-- Begin Material for this exercise --

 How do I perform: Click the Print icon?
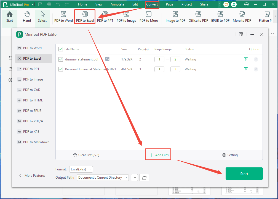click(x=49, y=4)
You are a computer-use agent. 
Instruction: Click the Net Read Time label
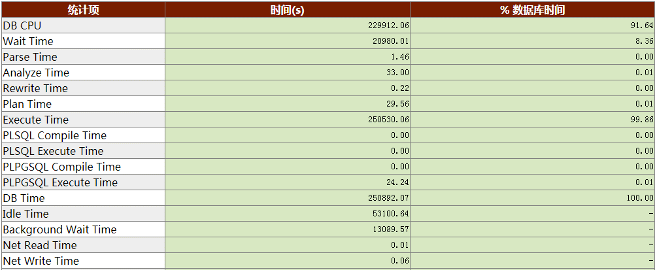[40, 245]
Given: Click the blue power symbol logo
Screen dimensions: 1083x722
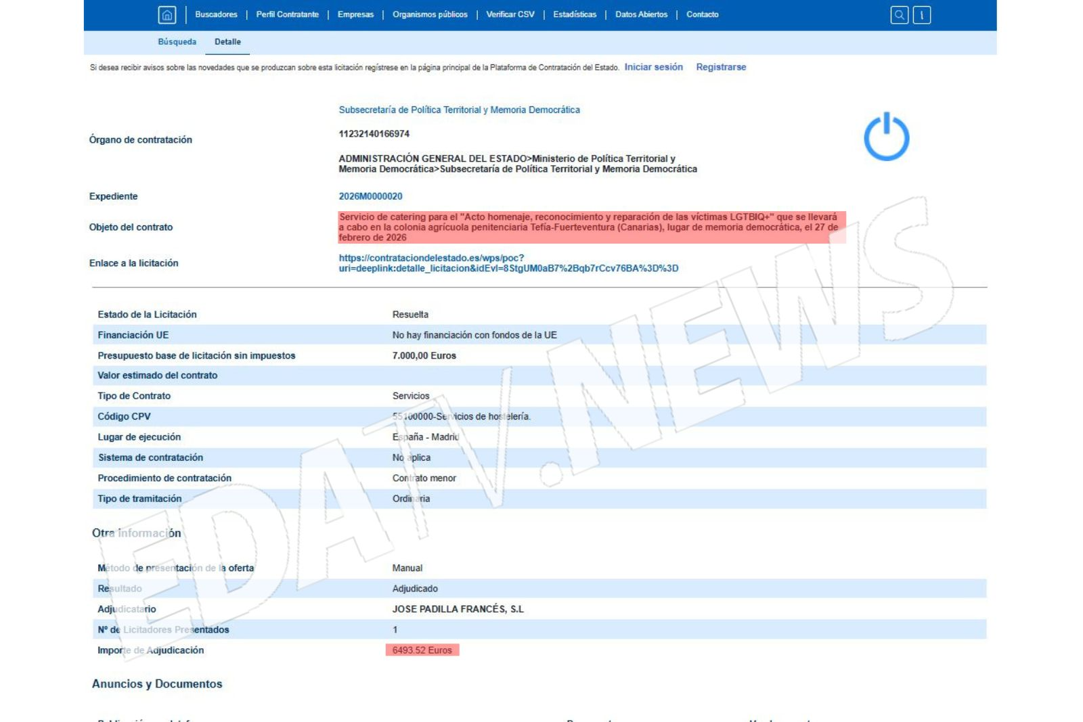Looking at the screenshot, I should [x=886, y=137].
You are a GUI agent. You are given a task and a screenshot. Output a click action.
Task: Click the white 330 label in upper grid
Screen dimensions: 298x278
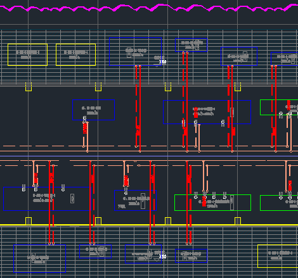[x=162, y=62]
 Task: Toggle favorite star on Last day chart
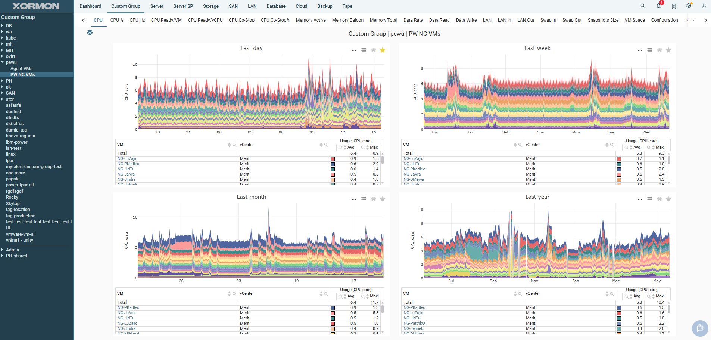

-- End Material for this exercise --

Exercise instructions: Recast the lines above as a Markdown table with the columns "Row" and "Line", numbering each row and skipping blank lines. Leave the pictures out.

Full response:
| Row | Line |
|---|---|
| 1 |  How do I perform: Click the Print icon? |
| 2 | click(x=49, y=4) |
| 3 | You are a computer-use agent.  |
| 4 | Instruction: Click the Net Read Time label |
| 5 | [40, 245] |
| 6 | Given: Click the blue power symbol logo |
| 7 | Screen dimensions: 1083x722 |
| 8 | Looking at the screenshot, I should [x=886, y=137]. |
| 9 | You are a GUI agent. You are given a task and a screenshot. Output a click action. |
| 10 | Task: Click the white 330 label in upper grid |
| 11 | Screen dimensions: 298x278 |
| 12 | [x=162, y=62] |
| 13 |  Task: Toggle favorite star on Last day chart |